C’est le cas dans notre pays où le régime fait silence sur la Journée Internationale pour l’Élimination de la Pauvreté commémorée chaque année dans le monde. J’ajouterai un autre facteur qui rend la paupérisation difficile à évaluer : le silence des pauvres eux-mêmes qui, par pudeur ou par fierté, cachent leur condition sociale.
En Algérie, ceci est si vrai que rares sont les autorités en mesure de définir précisément les familles nécessiteuses de leur territoire du fait de l’absence d’étude locale dans ce domaine et surtout du fait que les nécessiteux sont réticents à venir quémander l’aide de l’Etat car le plus souvent gênés par le regard de leurs concitoyens derrière les guichets de l’Administration.

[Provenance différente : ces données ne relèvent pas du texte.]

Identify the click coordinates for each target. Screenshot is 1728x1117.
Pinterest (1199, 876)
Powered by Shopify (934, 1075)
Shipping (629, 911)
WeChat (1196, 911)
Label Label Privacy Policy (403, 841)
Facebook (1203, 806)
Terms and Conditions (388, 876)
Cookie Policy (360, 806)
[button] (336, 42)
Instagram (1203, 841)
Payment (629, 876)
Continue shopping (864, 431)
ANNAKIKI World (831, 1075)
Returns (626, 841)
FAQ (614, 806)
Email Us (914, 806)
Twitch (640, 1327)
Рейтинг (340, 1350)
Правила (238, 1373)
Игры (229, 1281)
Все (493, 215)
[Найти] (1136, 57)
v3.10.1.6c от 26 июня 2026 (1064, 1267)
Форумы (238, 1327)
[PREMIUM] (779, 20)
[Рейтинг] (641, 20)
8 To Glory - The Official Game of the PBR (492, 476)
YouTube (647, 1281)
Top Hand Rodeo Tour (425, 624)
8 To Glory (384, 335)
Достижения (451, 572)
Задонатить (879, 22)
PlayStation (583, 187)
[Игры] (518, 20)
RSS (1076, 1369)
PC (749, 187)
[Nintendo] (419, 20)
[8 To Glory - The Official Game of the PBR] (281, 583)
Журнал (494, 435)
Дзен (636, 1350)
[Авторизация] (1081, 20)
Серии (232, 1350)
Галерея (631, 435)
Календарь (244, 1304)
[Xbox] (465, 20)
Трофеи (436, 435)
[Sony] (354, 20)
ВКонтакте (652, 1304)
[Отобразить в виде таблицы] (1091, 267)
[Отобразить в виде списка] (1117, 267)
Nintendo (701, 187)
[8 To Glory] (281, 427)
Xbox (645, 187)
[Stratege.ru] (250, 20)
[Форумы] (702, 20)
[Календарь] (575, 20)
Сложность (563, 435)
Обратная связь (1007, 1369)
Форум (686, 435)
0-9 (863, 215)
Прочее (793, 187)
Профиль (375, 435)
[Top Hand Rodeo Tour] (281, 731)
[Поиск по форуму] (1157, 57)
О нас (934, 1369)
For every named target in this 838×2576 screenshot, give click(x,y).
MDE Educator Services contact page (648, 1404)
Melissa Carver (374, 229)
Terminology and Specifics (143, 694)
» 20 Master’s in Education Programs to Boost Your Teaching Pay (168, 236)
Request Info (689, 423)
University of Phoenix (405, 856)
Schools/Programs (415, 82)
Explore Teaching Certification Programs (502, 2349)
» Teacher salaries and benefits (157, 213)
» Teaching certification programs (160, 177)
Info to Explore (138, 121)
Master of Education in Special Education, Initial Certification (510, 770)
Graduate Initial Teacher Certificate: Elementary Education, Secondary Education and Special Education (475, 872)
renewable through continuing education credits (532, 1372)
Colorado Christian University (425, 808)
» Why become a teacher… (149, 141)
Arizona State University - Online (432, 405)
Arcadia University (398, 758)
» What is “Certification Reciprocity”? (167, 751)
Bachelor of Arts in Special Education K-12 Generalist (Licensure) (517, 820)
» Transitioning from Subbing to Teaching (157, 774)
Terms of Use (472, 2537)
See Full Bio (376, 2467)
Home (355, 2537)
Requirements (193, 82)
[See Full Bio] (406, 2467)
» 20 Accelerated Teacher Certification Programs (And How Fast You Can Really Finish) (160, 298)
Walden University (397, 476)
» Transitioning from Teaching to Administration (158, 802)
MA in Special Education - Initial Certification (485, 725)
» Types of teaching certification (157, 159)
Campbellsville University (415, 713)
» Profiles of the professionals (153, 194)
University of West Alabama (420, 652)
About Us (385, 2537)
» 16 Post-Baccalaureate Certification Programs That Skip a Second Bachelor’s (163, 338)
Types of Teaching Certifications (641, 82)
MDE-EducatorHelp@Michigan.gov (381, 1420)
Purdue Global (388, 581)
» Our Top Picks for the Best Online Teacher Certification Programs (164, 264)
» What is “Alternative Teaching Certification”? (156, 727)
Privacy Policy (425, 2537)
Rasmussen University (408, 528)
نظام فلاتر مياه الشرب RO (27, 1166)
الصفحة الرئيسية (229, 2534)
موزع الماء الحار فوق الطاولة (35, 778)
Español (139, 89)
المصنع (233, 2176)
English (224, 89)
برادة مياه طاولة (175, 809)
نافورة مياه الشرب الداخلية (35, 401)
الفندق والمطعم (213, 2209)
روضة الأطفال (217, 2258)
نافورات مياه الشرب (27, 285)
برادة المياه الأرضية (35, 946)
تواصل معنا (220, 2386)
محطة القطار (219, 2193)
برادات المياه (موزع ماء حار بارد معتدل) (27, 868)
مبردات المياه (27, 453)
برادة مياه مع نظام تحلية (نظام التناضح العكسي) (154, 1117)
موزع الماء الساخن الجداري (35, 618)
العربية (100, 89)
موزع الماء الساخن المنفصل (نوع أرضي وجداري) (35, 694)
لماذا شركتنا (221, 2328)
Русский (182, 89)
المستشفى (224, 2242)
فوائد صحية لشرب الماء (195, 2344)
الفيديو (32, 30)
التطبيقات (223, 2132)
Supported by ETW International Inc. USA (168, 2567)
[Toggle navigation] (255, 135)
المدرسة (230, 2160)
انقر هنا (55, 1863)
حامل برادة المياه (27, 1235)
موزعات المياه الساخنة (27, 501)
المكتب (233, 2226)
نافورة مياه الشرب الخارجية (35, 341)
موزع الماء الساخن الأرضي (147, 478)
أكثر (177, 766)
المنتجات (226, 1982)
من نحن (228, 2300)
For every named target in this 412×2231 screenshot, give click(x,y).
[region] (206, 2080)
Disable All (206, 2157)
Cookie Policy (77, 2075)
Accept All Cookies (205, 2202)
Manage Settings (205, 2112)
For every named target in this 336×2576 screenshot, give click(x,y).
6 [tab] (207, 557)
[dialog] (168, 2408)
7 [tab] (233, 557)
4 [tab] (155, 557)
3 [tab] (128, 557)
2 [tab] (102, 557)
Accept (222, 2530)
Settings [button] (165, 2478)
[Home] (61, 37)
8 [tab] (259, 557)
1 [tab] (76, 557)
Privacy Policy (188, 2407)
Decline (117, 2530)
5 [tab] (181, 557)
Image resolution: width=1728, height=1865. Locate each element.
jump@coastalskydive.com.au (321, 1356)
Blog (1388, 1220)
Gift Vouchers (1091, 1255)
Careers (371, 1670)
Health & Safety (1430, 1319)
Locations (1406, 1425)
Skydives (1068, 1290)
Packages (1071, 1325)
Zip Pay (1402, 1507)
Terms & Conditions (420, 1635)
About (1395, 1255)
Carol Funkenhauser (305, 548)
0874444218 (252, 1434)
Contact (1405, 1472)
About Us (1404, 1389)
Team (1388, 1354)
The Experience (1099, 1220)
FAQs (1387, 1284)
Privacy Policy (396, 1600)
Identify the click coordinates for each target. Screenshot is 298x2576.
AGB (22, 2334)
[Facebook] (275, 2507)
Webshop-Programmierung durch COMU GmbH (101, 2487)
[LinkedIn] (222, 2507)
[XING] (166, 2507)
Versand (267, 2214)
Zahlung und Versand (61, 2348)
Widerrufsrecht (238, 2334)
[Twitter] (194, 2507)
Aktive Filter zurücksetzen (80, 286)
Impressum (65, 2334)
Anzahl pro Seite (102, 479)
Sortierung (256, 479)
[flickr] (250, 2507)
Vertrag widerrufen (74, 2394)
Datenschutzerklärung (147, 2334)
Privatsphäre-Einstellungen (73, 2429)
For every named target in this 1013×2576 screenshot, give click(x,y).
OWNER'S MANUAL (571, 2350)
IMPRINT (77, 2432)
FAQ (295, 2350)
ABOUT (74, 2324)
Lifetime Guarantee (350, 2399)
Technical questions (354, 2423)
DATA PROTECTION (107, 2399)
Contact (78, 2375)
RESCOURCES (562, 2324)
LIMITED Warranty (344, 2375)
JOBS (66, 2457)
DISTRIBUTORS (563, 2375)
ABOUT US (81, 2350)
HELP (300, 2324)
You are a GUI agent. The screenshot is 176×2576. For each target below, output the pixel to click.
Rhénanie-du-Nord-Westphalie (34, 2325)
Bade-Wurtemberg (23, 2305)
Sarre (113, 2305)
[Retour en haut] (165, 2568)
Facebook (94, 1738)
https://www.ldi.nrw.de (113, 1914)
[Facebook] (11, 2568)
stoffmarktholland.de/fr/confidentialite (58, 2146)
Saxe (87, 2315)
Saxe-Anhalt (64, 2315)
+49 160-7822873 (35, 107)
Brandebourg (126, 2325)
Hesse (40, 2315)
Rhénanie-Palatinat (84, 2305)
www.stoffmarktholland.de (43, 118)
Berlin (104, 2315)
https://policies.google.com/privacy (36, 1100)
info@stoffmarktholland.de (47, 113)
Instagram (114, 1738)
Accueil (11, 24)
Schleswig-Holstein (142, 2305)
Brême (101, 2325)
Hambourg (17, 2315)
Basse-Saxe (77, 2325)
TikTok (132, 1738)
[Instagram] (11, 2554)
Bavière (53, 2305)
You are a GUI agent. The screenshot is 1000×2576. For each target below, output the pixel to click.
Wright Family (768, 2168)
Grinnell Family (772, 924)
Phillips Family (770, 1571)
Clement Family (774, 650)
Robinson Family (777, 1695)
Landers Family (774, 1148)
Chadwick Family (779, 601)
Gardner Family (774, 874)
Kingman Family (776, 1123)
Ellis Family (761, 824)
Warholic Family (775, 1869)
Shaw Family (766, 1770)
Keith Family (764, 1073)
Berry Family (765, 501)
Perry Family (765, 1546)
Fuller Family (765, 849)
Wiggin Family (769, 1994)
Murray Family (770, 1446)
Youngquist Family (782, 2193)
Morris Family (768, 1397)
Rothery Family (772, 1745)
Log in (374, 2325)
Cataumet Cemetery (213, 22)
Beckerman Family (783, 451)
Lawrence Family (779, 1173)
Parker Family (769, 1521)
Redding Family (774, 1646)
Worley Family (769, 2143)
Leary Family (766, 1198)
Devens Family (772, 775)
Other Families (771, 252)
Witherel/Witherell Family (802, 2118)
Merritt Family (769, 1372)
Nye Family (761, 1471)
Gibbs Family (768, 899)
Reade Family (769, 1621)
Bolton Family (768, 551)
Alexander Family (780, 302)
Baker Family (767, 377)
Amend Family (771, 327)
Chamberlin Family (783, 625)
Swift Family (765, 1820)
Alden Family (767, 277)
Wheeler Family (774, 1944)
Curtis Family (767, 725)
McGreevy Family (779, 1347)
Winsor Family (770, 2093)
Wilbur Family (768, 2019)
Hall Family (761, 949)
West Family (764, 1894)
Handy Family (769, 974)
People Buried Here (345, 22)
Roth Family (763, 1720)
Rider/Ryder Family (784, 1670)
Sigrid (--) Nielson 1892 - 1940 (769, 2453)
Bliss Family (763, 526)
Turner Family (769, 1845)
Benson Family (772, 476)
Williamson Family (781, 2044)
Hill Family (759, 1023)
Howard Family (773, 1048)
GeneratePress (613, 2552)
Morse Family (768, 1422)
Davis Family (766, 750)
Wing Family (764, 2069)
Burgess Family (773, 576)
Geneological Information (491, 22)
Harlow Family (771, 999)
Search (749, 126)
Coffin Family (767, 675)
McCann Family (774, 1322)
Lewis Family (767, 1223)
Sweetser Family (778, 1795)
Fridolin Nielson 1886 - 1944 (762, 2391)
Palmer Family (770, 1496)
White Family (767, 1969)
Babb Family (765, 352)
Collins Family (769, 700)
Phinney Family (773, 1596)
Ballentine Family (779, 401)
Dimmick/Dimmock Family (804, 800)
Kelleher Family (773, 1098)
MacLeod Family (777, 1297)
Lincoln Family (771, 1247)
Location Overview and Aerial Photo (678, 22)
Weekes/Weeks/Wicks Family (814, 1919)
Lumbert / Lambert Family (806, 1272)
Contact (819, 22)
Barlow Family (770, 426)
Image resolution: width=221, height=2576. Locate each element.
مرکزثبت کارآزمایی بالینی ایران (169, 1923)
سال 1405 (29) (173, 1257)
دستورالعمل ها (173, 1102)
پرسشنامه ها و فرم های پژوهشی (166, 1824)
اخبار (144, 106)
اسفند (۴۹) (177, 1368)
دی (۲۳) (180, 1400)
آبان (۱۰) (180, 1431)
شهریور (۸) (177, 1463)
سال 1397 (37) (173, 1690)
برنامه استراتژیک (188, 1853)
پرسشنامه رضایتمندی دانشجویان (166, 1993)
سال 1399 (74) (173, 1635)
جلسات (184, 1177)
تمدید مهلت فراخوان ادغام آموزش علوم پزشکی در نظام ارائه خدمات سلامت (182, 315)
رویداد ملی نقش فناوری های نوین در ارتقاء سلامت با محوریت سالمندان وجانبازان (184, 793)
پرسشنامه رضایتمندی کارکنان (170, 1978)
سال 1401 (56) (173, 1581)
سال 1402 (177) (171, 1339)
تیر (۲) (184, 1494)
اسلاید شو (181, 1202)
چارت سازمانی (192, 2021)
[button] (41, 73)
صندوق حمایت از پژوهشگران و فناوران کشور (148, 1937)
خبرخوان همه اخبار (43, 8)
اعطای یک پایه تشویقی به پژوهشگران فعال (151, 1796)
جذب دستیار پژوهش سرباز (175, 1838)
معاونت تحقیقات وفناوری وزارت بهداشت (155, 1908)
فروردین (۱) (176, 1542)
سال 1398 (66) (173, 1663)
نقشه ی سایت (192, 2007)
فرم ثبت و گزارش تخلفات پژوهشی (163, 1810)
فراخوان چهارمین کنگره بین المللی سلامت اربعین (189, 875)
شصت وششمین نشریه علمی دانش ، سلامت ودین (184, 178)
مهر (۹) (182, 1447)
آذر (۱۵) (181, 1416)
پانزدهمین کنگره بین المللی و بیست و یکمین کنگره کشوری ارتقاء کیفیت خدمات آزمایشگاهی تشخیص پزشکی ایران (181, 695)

Ce qui est encore surprenant en Algérie, c’est le fait que, contrairement à d’autres pays, les citoyens bien politisés se mobilisent davantage pour revendiquer l’instauration de la démocratie et d’un Etat de droit sans exprimer l’urgente nécessite d’éradiquer la pauvreté et l’exclusion sociale, et ce, en dépit de leurs conditions de vie et de travail de plus en plus précaires. Ils ont raison de considérer qu’un changement de régime politique réglerait la question sociale. Mais cela prend du temps.
La population, lasse d’attendre, exprime sa colère de temps à autre par des manifestations spontanées et ponctuelles dans des villages ou des quartiers, pour améliorer leur accès à l’eau, à l’électricité ou à un relogement décent, mais l’on n’assiste pas à un mouvement national pour exiger précisément la sauvegarde de l’emploi et du pouvoir d’achat, une allocation plus équitable des ressources et la fin des inégalités sociales, en dépit des efforts de mobilisation des partis, des syndicats et des associations.
Ne disposant pas d’informations fiables sur la population pauvre – celle qui n’arrive pas, par ses revenus, à bien se nourrir, à mieux se soigner et à se loger décemment – m’a amené à procéder à une analyse des conséquences visibles de cette pauvreté pour mesurer l’ampleur de ce phénomène. Cette grille d’analyse expérimentée dans d’autres pays m’a permis d’apprécier le degré de gravité de ce fléau qui gangrène notre société majoritairement urbanisée. L’exode de nos populations vers les villes rend cette pauvreté relativement moins importante et moins visible dans les campagnes où la solidarité familiale, voire villageoise, pallie la faiblesse de la protection sociale de l’Etat.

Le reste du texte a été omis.